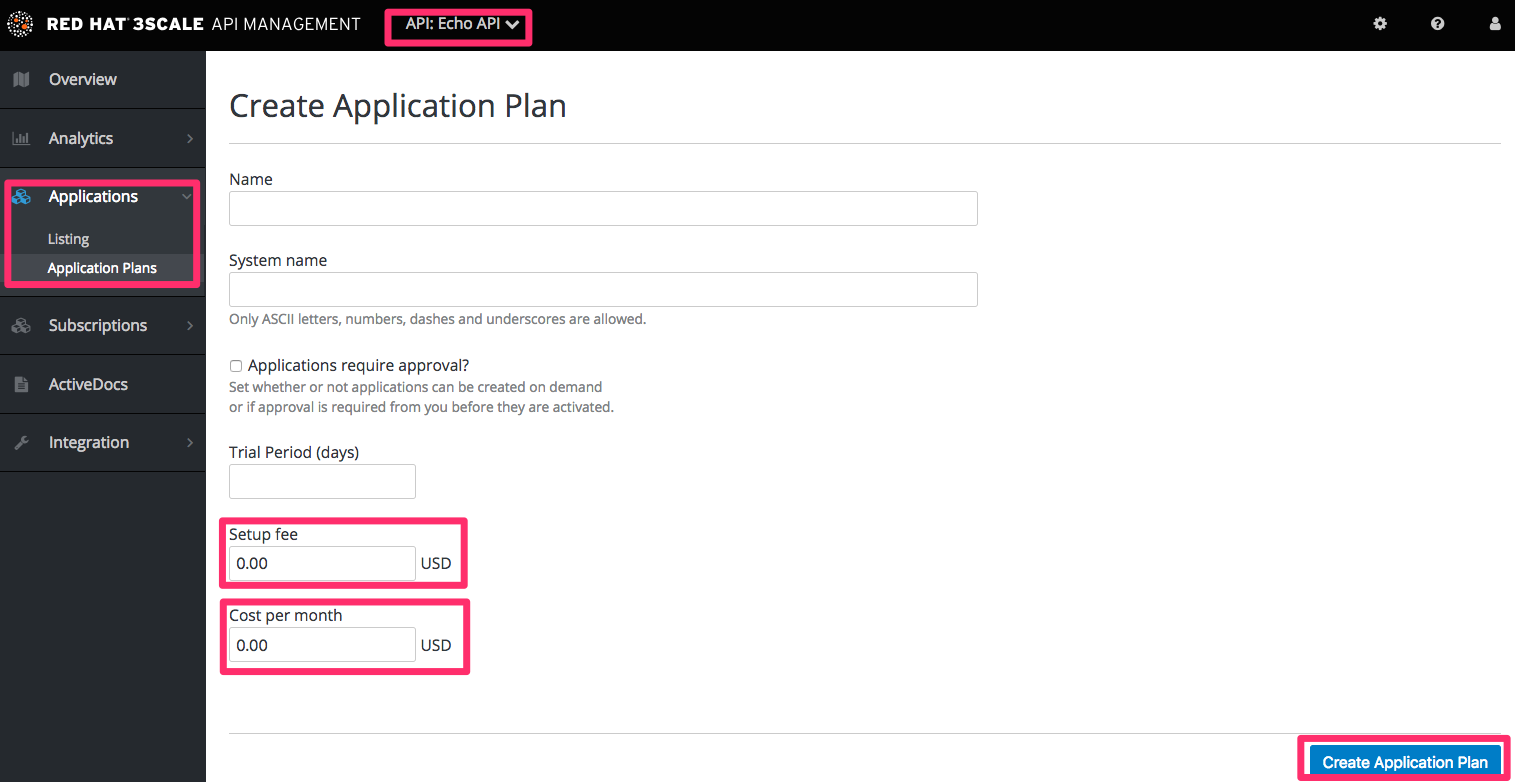The width and height of the screenshot is (1515, 782).
Task: Click the ActiveDocs document icon
Action: [x=21, y=384]
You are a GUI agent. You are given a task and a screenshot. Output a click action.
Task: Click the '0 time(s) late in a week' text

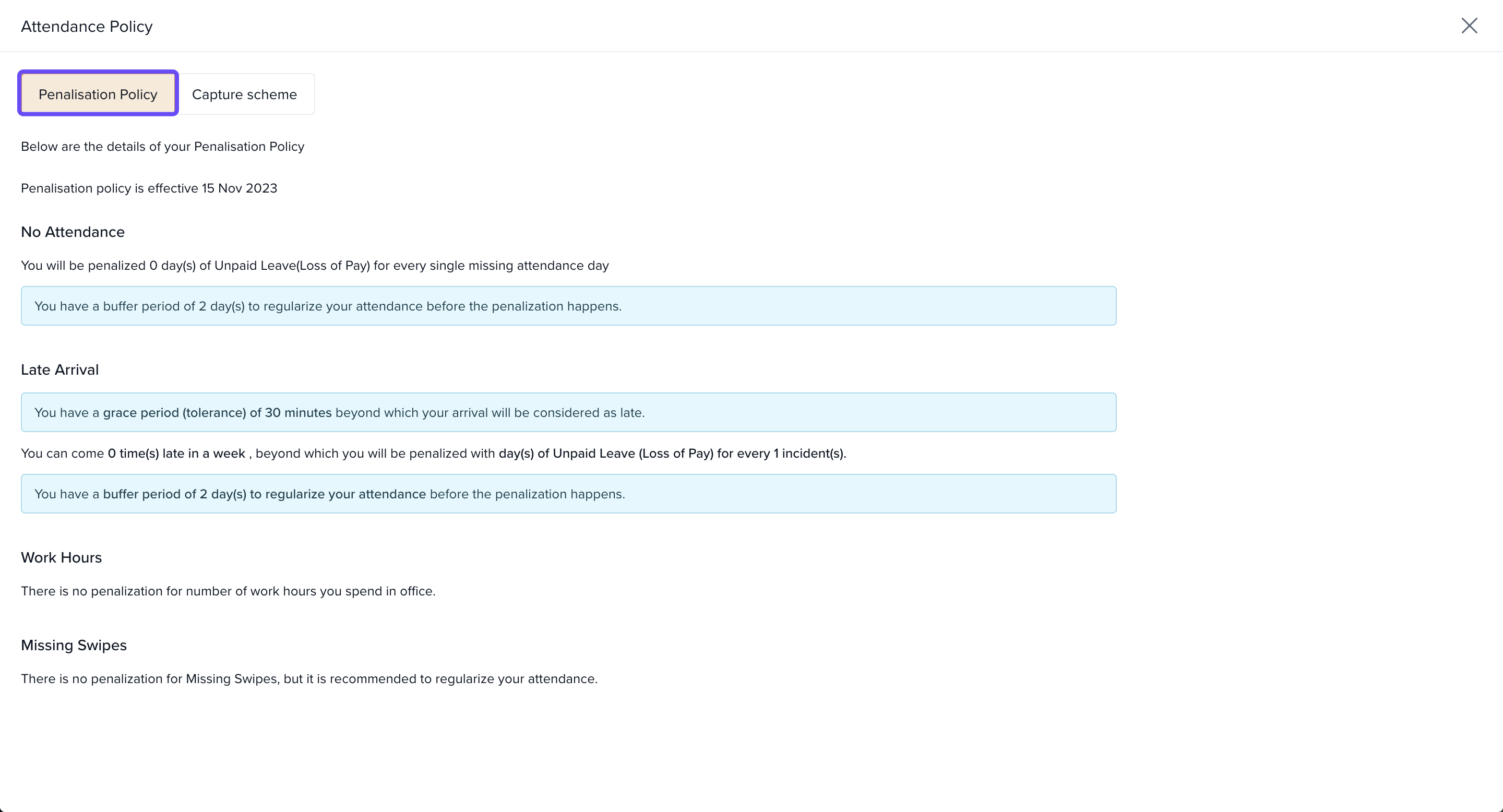[176, 454]
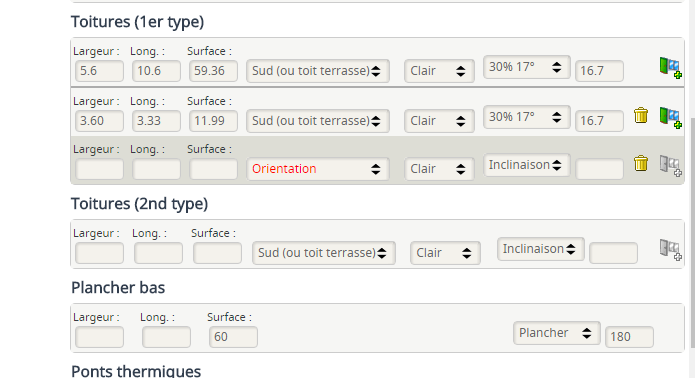Open 30% 17° inclination dropdown on first row
This screenshot has width=695, height=378.
[527, 67]
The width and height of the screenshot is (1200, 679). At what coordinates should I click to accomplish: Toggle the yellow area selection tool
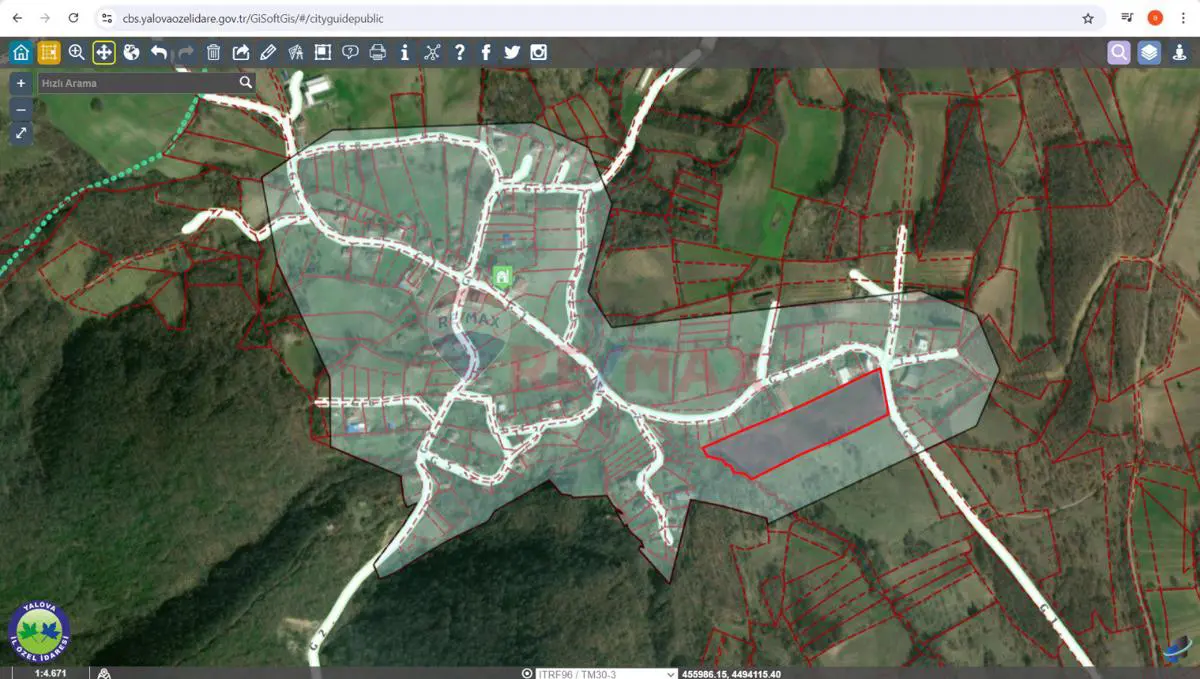point(49,52)
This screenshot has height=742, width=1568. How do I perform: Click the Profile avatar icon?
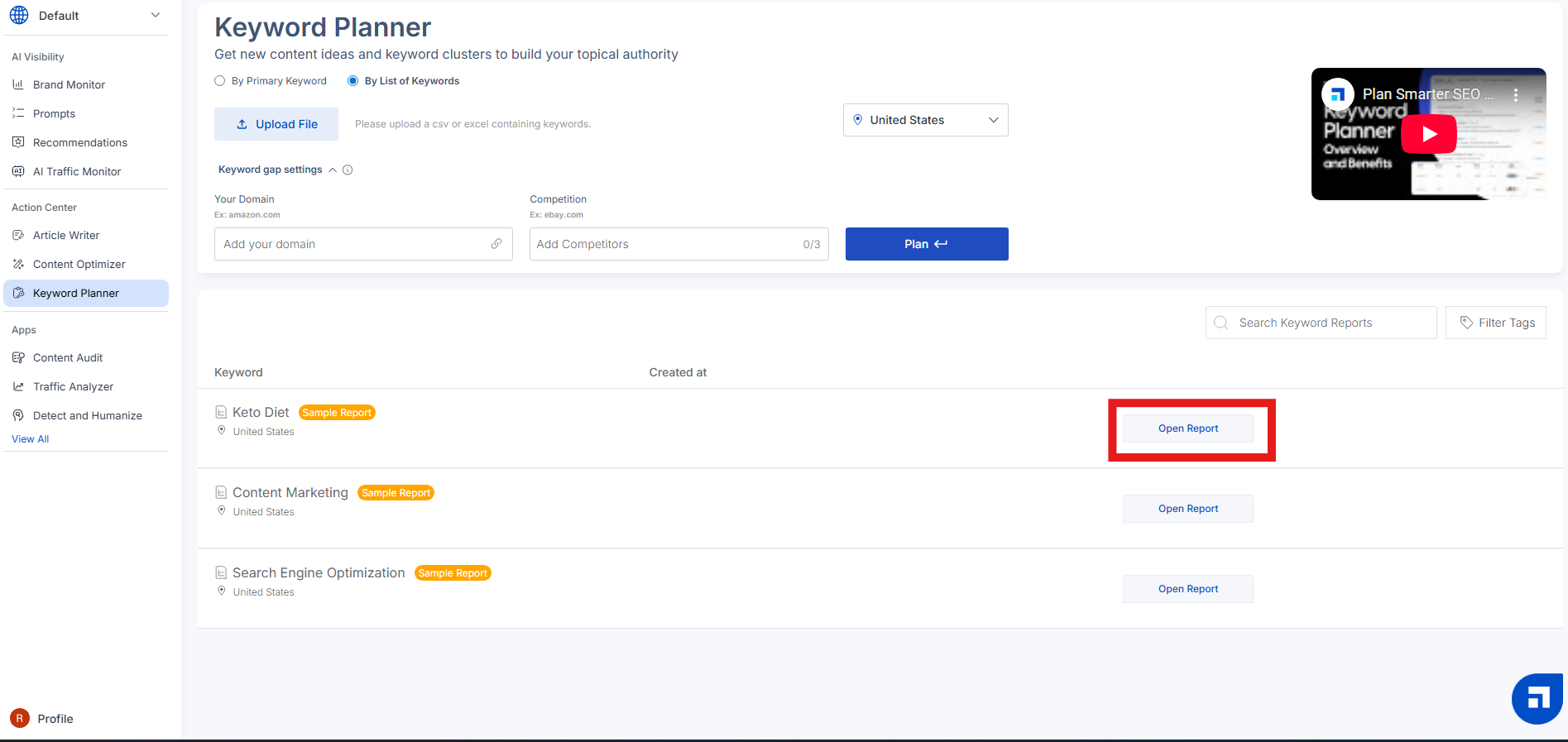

────────────────────────────────────────

How to complete this task:
With pictures left out, transcribe each line from the one containing "The width and height of the screenshot is (1200, 679)." through the end of the data, both ends included.

Answer section:
The width and height of the screenshot is (1200, 679). At what coordinates should I click to accomplish: Toggle the yellow area selection tool
point(49,52)
This screenshot has height=742, width=1568. How do I perform: Click the Profile avatar icon?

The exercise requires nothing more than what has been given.